None of that is disqualifying on its own. Every new mobility service starts small. Waymo itself spent years in a single neighborhood in Phoenix before expanding. The question is whether Tesla can close the gap fast enough to matter, and on what timeline.
Elon Musk said last month he expects fully driverless cars to become more widespread across the United States later this year, after already launching in Texas. Tesla also announced expansions to Dallas and Houston in April. So the company is clearly pushing hard on geographic coverage, even while vehicle counts remain thin in each market.
Why this matters beyond Austin
The robotaxi push isn't just a product launch. It's the central argument for Tesla's valuation.
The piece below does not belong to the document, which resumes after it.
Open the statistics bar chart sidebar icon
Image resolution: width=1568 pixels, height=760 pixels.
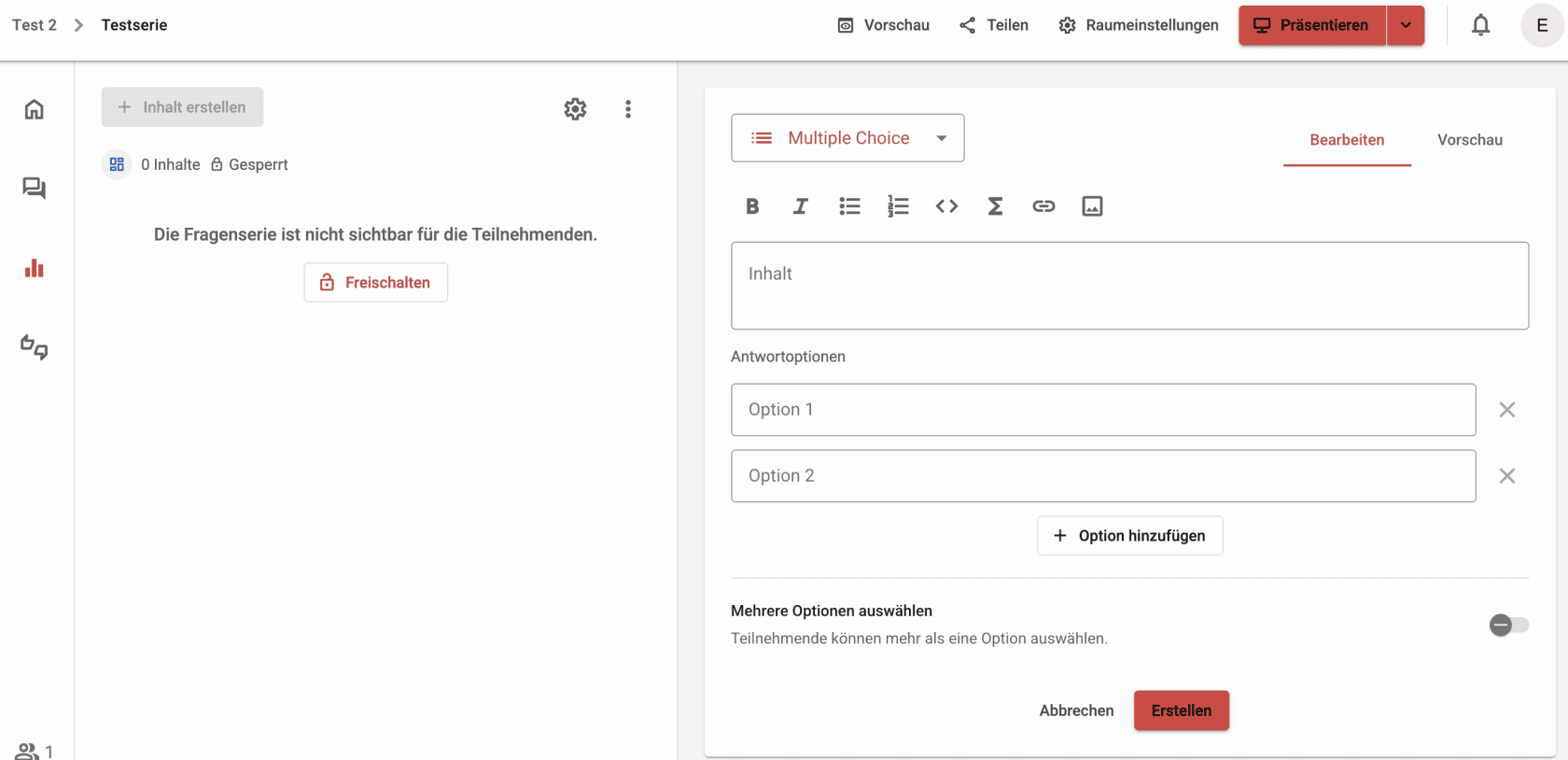[35, 268]
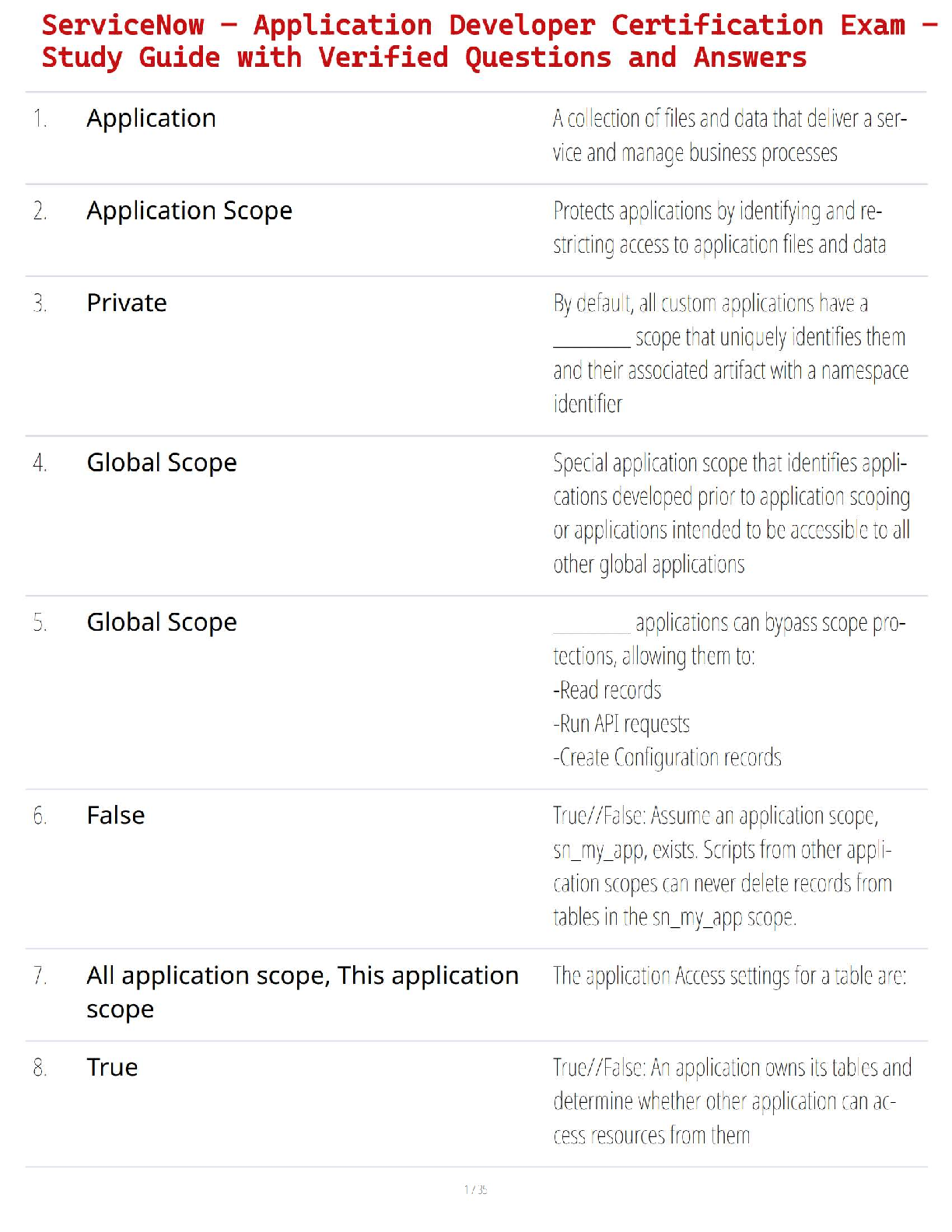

Musk has pivoted the company's stated identity away from electric vehicles and toward artificial intelligence and robotics. The full self-driving software that powers the robotaxi is the core asset in that story. If the technology scales, Tesla becomes something closer to a software and logistics platform than a car company. That's a much larger business. If it doesn't scale, Tesla is an EV maker in a crowded market trying to justify a stock price built on a different future.
The service has been operating in Austin for nearly a year already. That's a meaningful period of real-world learning. Every mile logged in unsupervised conditions is training data, and Tesla's approach has always leaned heavily on fleet-wide learning from its millions of customer vehicles. The argument is that scale of data eventually produces a quality of driving no smaller competitor can match.
Waymo takes the opposite approach: fewer vehicles, more conservative deployment, a safety record it publicises carefully. It now has more than 250 cars in Austin alone. Both companies are betting their method is right. The outcome will probably not be settled this year.
What to watch
The practical thing to watch is not whether Tesla expands to new cities. It probably will. The thing to watch is whether wait times come down in existing markets, because that's what turns a novelty into a transportation option people actually use. Thirty-minute waits are tolerable for a curious rider trying the service once. They don't build a business.
The deeper question is regulatory. Musk's prediction that fully driverless vehicles will spread across the U.S. later this year depends on more than Tesla's engineering. It depends on regulators in each state continuing to allow unsupervised operation, and on no high-profile incident that forces a pause. Waymo has navigated that tightrope for years. Tesla is just beginning to walk it.